Source:

───

But over countless eons, a vast wasteland became the only planet in our solar system to be festooned with liquid water, the only planet among 100 billion in our galaxy that we know has given birth to life. If you picture Earth as an apple, our atmosphere is, on scale, the thickness of that apple’s skin — so many eons to create, and frighteningly vulnerable to corruption.

Despite five mass extinctions brought about by arctic freezes, scorching heat, incendiary lightning strikes, cataclysmic asteroids, volcanic detonations, and pulverizing tectonic shifts, life has always found a way to burst into bloom, to be fruitful and multiply. The play goes on. Old characters depart; new casts of characters enter.

Then, around 230,000 years ago, we homo sapiens (“thinking man”) entered the earthly stage. How many who came before you had to join together over that vastness of time to create you? If any one of those couples had bred a day before or after or even an hour before or after and a different sperm had won the lottery, you wouldn’t be you. You might be a different height, have hair and eyes of a different color, and you might be a different gender.

───

Entries shown:
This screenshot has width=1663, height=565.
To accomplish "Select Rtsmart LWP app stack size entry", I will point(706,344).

───

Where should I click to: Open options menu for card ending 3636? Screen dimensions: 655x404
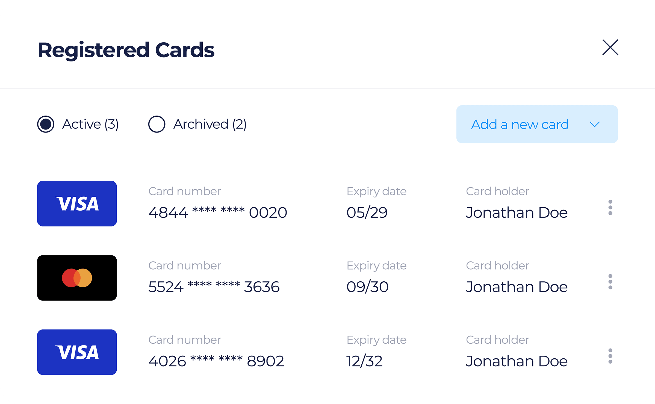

───

Aim: Reproduce the part of the passage on the history of life on Earth that begins at the words "But over countless" and stops after "of characters enter.".

Expected output:
But over countless eons, a vast wasteland became the only planet in our solar system to be festooned with liquid water, the only planet among 100 billion in our galaxy that we know has given birth to life. If you picture Earth as an apple, our atmosphere is, on scale, the thickness of that apple’s skin — so many eons to create, and frighteningly vulnerable to corruption.

Despite five mass extinctions brought about by arctic freezes, scorching heat, incendiary lightning strikes, cataclysmic asteroids, volcanic detonations, and pulverizing tectonic shifts, life has always found a way to burst into bloom, to be fruitful and multiply. The play goes on. Old characters depart; new casts of characters enter.